Dark Reading is part of the Informa Tech Division of Informa PLC

This site is operated by a business or businesses owned by Informa PLC and all copyright resides with them.Informa PLC's registered office is 5 Howick Place, London SW1P 1WG. Registered in England and Wales. Number 8860726.


05:45 PM
Connect Directly

7 Mobile Browsers Vulnerable to Address-Bar Spoofing

Flaws allow attackers to manipulate URLs users see on their mobile devices, Rapid7 says.

Security vendor Rapid7, in collaboration with independent researcher Rafay Baloch, this week disclosed details on new vulnerabilities in seven mobile browsers — including Safari and Opera — that allow attackers to spoof information showed in the browser's address bar.

The vulnerabilities are the latest examples of a common security weakness in software where the user interface can be tricked into displaying erroneous information or to make it appear as if the information comes from a trusted source.
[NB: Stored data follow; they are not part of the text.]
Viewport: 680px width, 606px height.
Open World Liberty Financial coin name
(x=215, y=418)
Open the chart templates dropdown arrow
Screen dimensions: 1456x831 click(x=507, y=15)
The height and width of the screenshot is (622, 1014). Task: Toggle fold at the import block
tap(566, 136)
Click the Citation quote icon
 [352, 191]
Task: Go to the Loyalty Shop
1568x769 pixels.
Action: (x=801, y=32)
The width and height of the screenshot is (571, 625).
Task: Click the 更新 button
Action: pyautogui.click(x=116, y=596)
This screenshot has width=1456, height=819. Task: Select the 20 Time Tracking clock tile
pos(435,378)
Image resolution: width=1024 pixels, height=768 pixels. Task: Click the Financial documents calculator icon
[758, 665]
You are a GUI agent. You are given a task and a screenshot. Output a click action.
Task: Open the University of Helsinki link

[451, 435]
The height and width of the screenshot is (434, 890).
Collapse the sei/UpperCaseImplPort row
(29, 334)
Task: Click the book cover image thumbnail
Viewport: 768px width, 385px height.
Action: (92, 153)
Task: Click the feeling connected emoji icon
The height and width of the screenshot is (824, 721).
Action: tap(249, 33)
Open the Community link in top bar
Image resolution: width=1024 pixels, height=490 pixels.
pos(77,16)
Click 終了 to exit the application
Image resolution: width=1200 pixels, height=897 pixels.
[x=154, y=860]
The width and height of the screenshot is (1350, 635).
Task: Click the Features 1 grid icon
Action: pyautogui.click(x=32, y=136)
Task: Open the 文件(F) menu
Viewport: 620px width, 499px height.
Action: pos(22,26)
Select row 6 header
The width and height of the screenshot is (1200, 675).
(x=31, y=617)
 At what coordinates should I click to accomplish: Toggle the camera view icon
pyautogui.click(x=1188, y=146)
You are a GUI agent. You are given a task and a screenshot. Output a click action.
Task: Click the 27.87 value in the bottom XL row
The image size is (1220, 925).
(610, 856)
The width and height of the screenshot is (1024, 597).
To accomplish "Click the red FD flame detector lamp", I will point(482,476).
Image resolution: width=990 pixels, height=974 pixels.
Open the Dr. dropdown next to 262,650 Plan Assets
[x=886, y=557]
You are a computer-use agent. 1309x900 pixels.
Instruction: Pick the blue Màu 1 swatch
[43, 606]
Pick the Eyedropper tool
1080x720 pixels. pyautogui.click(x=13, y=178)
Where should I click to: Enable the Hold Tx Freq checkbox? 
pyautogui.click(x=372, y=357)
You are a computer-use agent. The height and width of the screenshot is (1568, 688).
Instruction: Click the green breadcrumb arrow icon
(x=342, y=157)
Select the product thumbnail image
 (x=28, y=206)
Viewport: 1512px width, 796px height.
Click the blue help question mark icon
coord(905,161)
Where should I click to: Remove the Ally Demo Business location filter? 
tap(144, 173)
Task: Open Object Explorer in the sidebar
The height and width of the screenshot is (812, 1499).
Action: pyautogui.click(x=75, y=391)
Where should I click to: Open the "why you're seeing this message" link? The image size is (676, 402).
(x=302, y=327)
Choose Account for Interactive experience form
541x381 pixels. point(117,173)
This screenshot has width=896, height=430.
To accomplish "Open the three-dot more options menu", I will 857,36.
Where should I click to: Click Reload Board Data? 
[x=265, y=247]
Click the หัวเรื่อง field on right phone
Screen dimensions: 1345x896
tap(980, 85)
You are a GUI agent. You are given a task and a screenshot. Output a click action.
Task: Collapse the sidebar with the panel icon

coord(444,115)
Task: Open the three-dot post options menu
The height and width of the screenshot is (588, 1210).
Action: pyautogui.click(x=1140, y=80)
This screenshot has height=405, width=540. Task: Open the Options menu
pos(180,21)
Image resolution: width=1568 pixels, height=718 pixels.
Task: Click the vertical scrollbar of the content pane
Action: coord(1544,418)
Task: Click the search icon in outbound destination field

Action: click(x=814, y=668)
Phishers have routinely taken advantage of the user interface misrepresentation issue to trick users into navigating to malicious sites or to fool them into thinking they are on a trusted site when, in fact, they are not.

Related Content:

As Smartphones Become a Hot Target, Can Mobile EDR Help

State of Endpoint Security: How Enterprises Are Managing Endpoint Security Threats

New on The Edge: 8 New and Hot Cybersecurity Certifications for 2020

"The issues identified by Rafay Baloch's research are all unique issues per browser, but they all fall in the general vulnerability category described by CWE-451 — 'User Interface Misrepresentation of Critical Information,'" says Tod Beardsley, director of research at Rapid7.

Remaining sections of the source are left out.